No, LdiJ. This is wrong. And that is what I was trying to correct in your earlier post.
Attorneys can in fact be sued by a non-client for malpractice.
It used to be that attorneys were protected from claims filed against them by non-clients, thanks to the doctrine of privity. A privity of contract is a relationship between the parties to a contract that allows them to sue each other but prevents a third party from doing so.
This protection from suit by a third-party is no longer the case in Illinois or in many other states. Whether a malpractice claim can be filed against an attorney by a non-client can depend on if the attorney owed a duty of care to the non-client.
From Pelham v. Griesheimer, 440 NE 2d 96, Ill. Sup. Ct. 1982, the Court said: "We consider that privity is not an indispensable prerequisite to establishing a duty of care between a nonclient and an attorney in a suit for legal malpractice ... The trend in tort law has been to abolish privity of contract (Rozny v. Marmul (1969), 43 Ill. 2d 54) as a prerequisite to establishing a duty."

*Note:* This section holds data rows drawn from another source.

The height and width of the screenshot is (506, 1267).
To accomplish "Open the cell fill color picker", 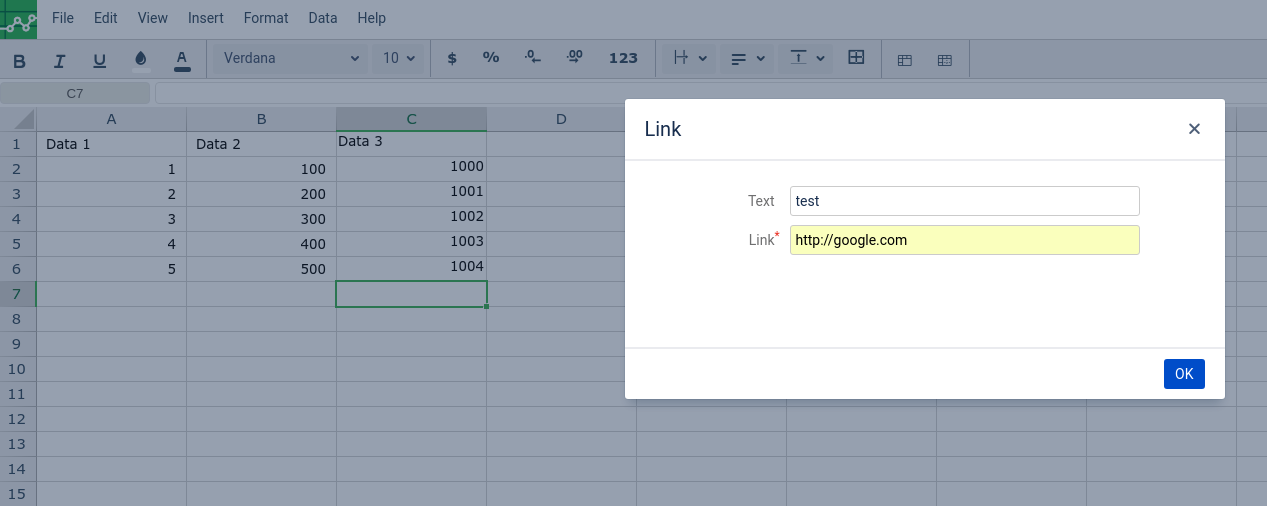I will click(141, 59).
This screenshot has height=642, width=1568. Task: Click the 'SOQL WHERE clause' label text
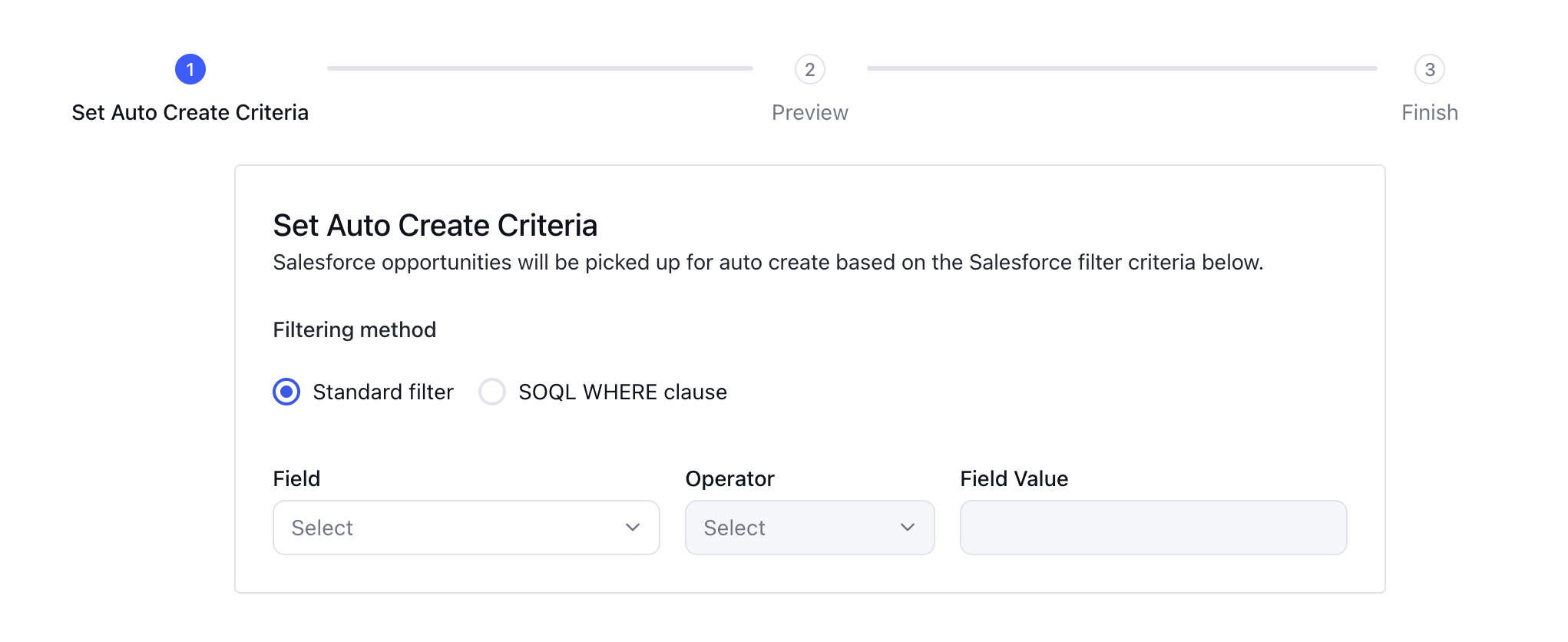click(x=623, y=392)
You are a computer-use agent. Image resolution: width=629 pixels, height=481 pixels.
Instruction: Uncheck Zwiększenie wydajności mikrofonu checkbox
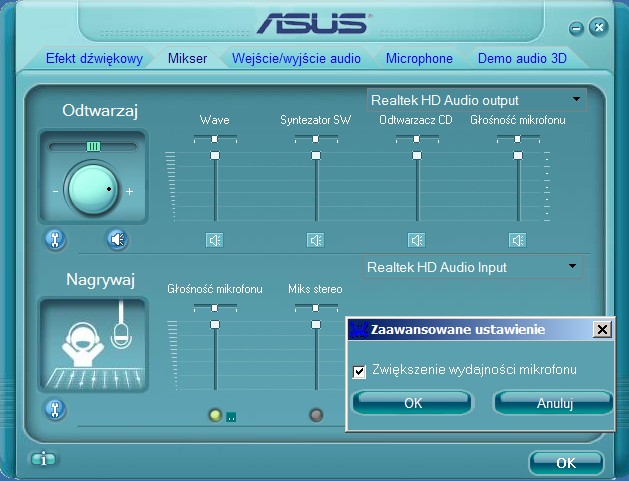[x=360, y=371]
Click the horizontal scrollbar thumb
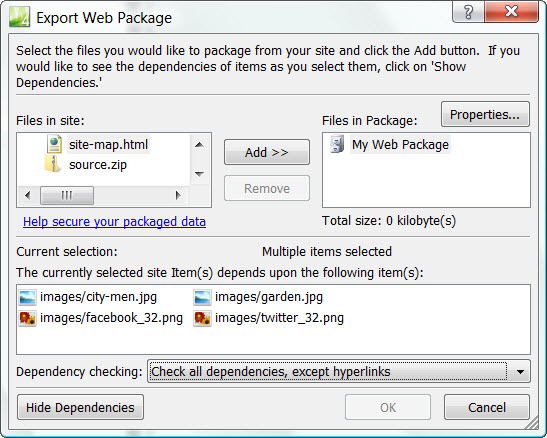The image size is (547, 438). 67,195
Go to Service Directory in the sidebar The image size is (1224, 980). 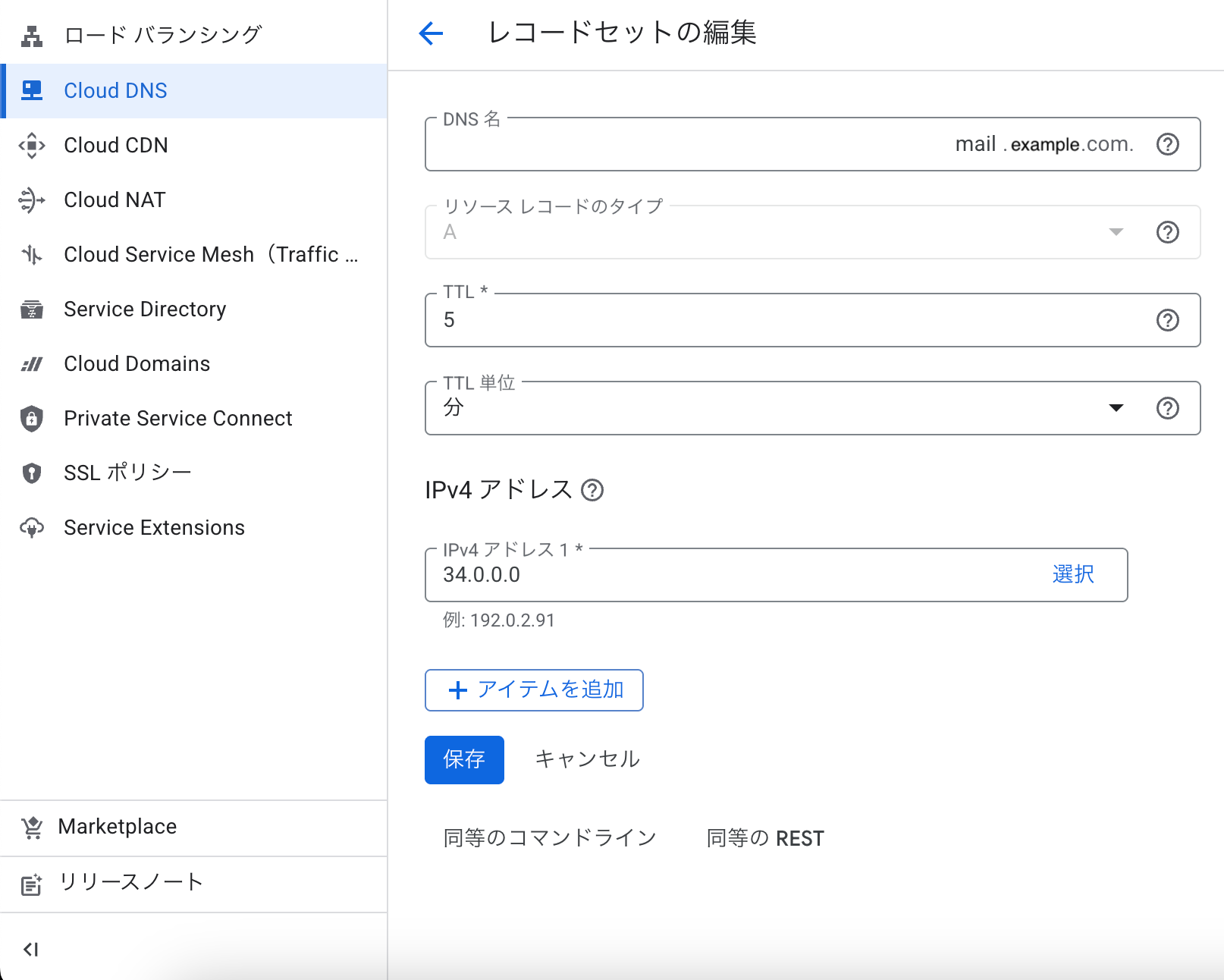click(x=145, y=309)
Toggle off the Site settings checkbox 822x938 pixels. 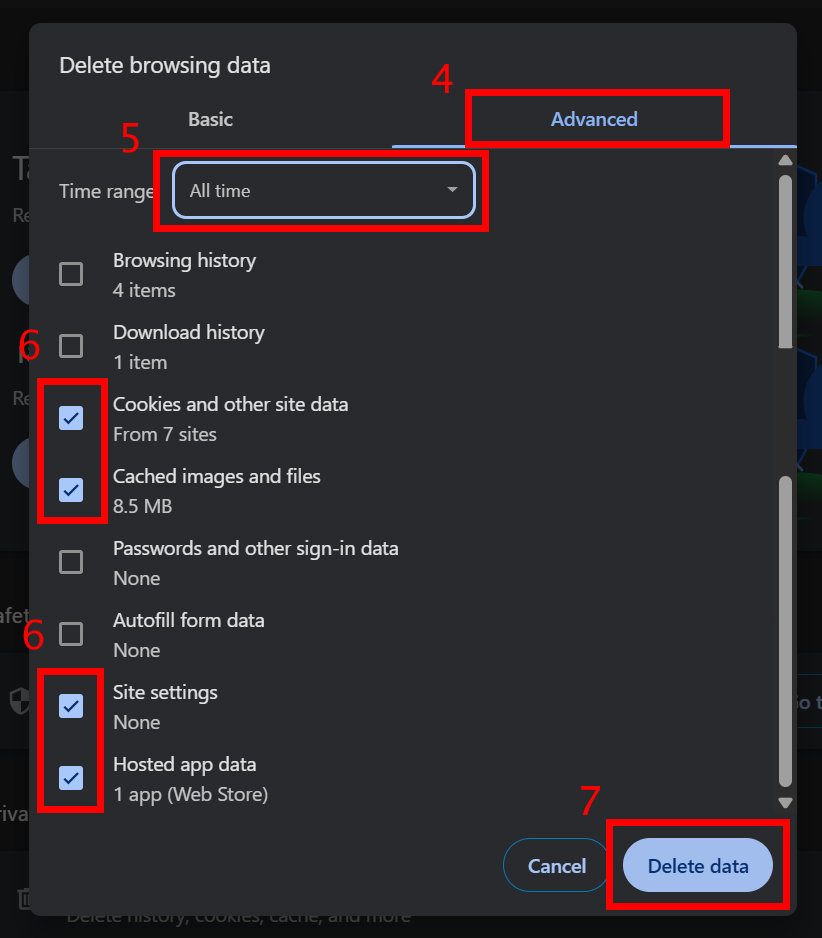tap(71, 706)
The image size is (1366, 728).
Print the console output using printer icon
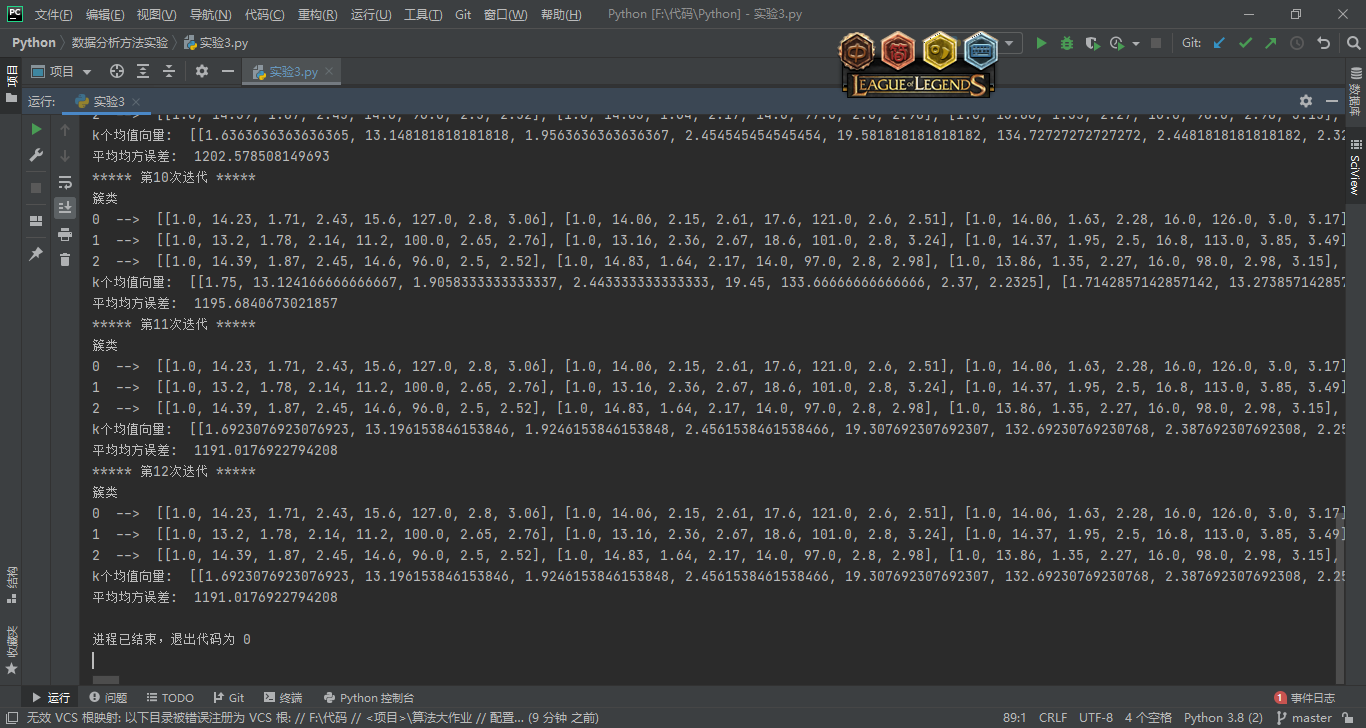tap(65, 234)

See also: Greycas, Inc. v. Proud, 826 F. 2d 1560, Court of Appeals, 7th Circuit, 1987, where the Court said that, in Pelham: "[T]he Supreme Court of Illinois discarded the old common law requirement of privity of contract for professional malpractice; so now it is possible for someone who is not the lawyer's (or other professional's) client to sue him for malpractice."
Is what has been described here likely to support a malpractice suit against the ex-wife's attorney? I have no idea. It depends on far more facts than we have been given. It is probably unlikely ... but I would not want to rule out the possibility without knowing more.